Но второй Романов, при всем своем преклонении перед Иваном Грозным, — не Иван Грозный. Тот разрешил бы тяжбу просто, как с митрополитом Филиппом — низложил бы собором послушных архиереев, а затем и отнял бы жизнь. Алексей Михайлович по своим человеческим качествам стоял неизмеримо выше. Справедливое дело должно торжествовать по самой своей сущности, по Правде. Царь ведет дело к суду церковному, соборному осуждению патриарха и уже в этом намерении проявляет несвойственную ему настойчивость и твердость.

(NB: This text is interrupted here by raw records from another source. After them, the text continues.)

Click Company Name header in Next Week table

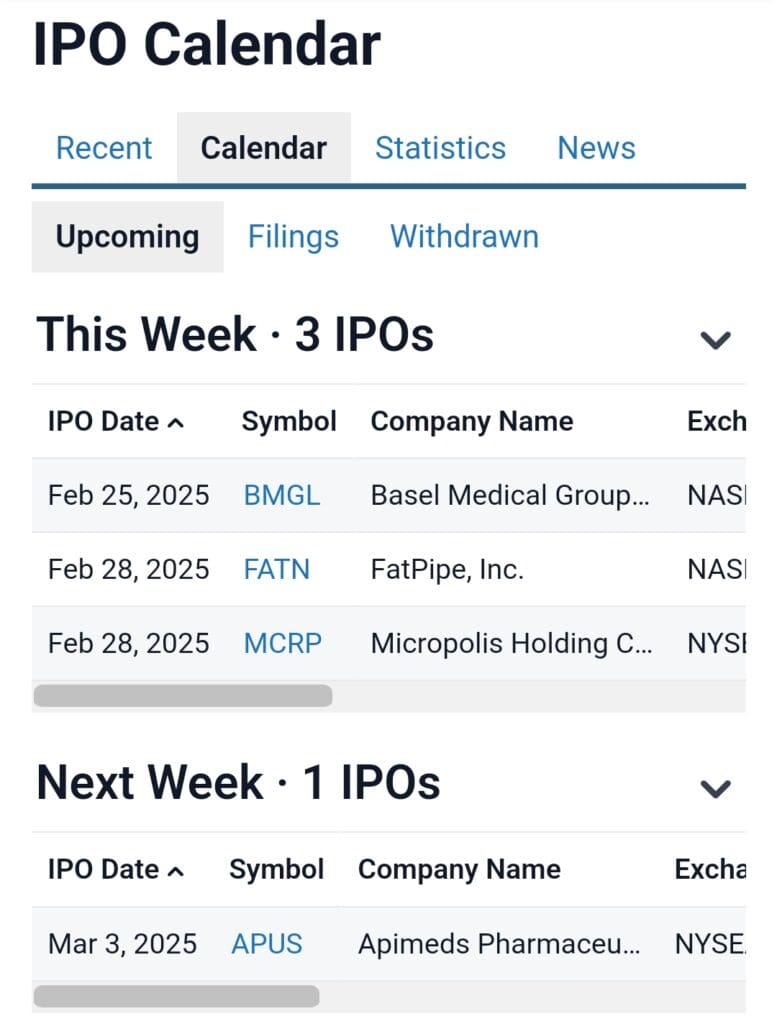click(459, 869)
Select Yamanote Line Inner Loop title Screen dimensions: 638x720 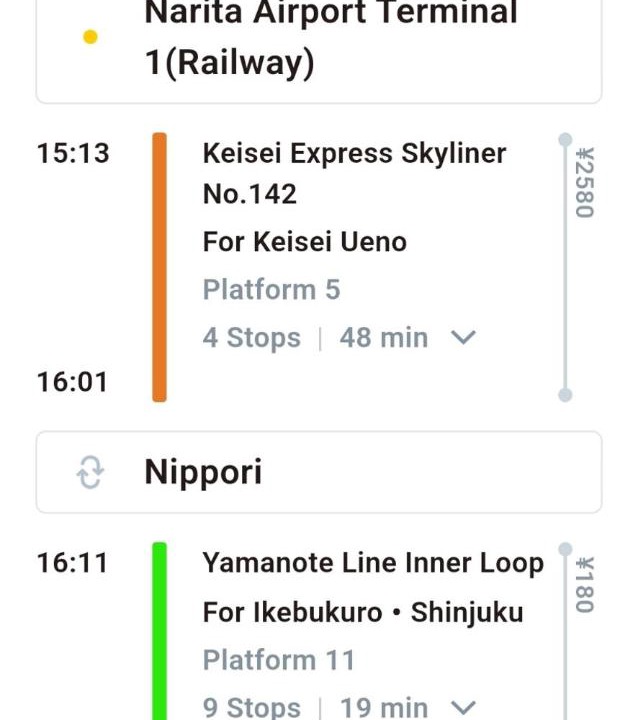373,563
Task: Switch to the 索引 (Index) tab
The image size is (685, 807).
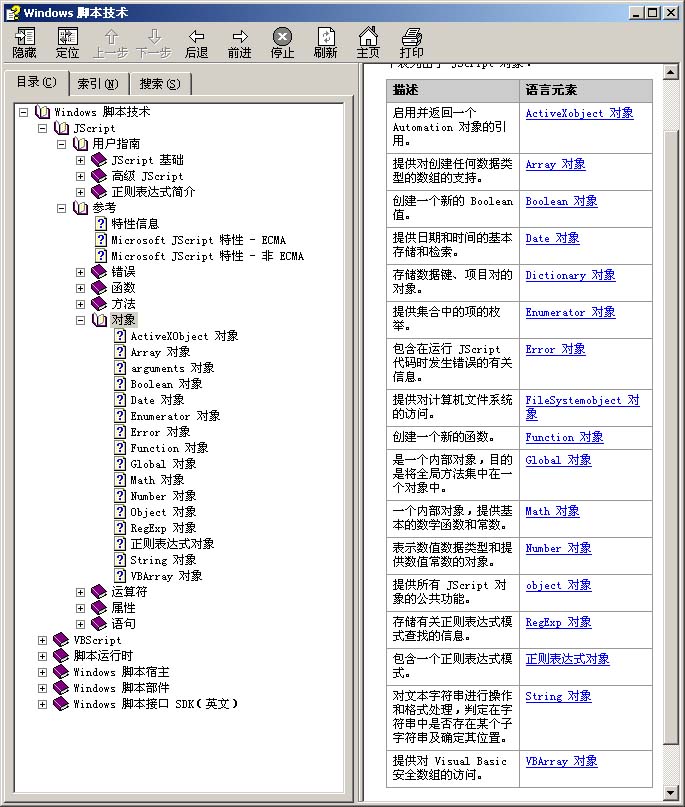Action: (98, 84)
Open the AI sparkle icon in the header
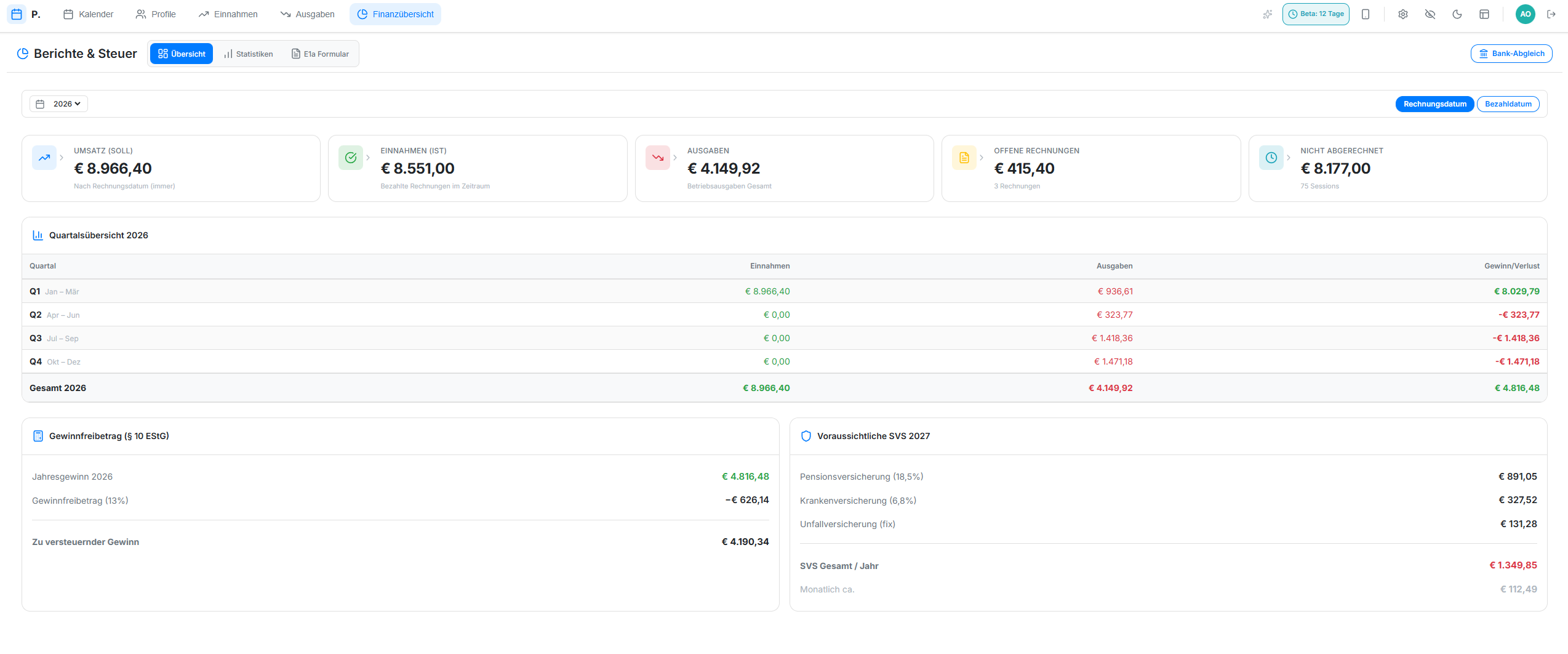 pyautogui.click(x=1268, y=14)
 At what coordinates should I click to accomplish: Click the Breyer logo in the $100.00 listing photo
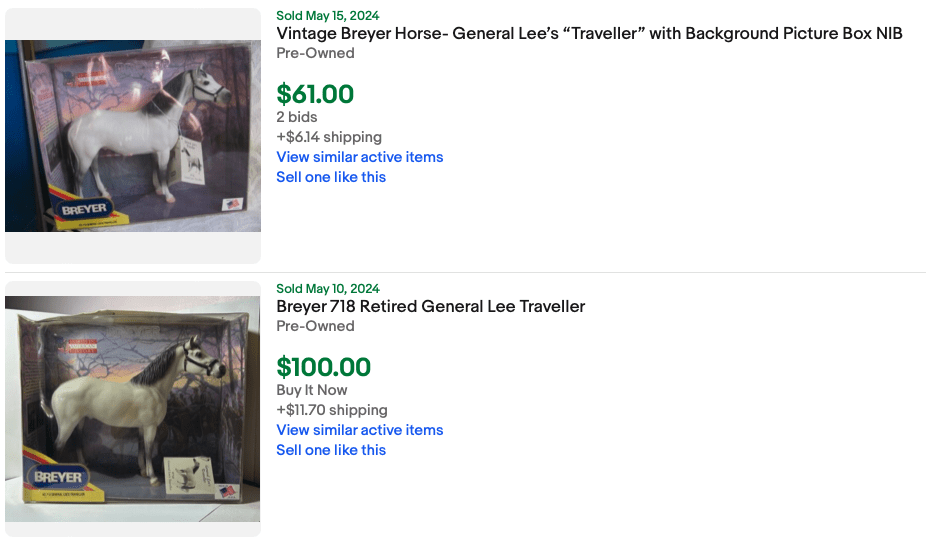click(x=58, y=477)
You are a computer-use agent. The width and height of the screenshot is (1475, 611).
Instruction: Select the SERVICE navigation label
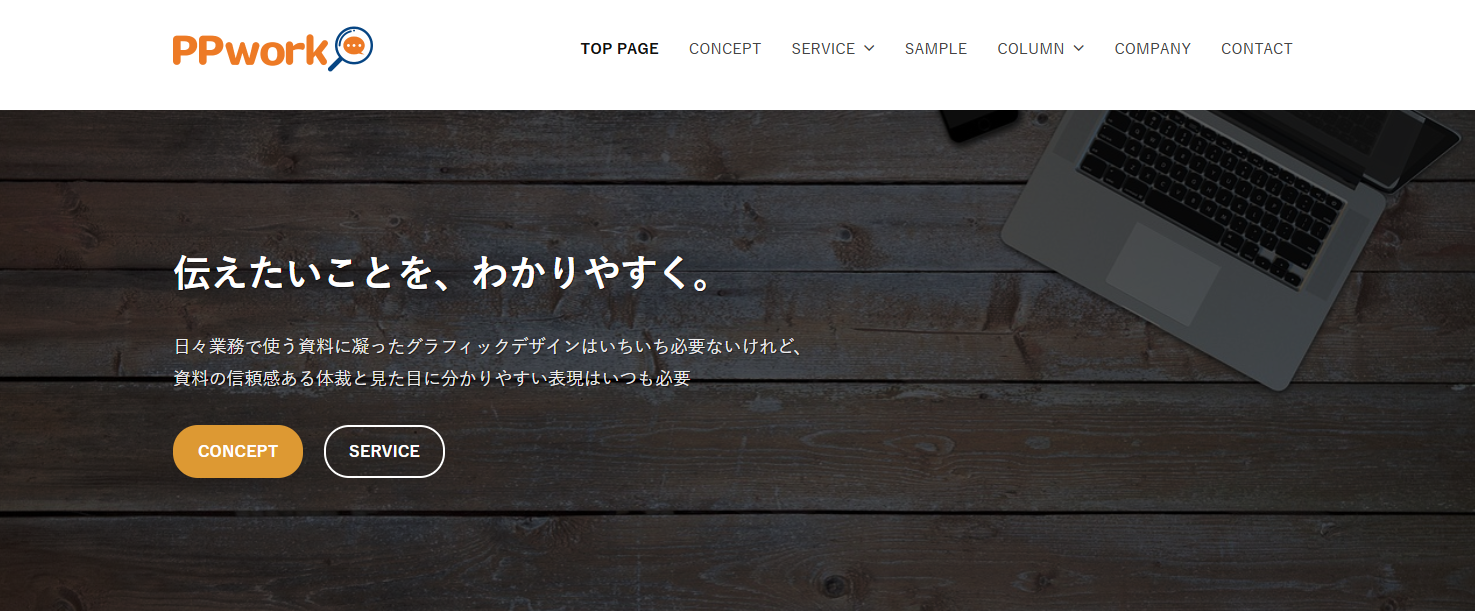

Сначала казалось, что конфликт удастся разрешить скоро и мирно: Никон уйдет сам, ибо громогласно объявил, что «сошел с патриаршества собою». Однако надеждам этим не суждено было сбыться. Никон заявил, что оставил престол, а не архиерейство. Именно потому и было затеяно упомянутое выше дело о том, как уходил из собора Никон — с «заклятием» или нет? Но Никон не уступал и все показания свидетелей об «анафеме» начисто отметал — не говорил такого, и все тут! При этом он по-прежнему не возражал против избрания нового архипастыря, но только с его, Никона, рукоположения. Он даже писал об этом самолично царю, изменив — и это очень показательно — прежнюю подпись с «бывший патриарх» или «смиренный Никон» на «Никон, Божьей милостью, патриарх». С этим уже никак не могли смириться в Кремле. Было ясно, куда гнет Никон: новый пастырь, получивший благословение из рук старого, сохранившего архиерейство, оказывался в подчиненном положении.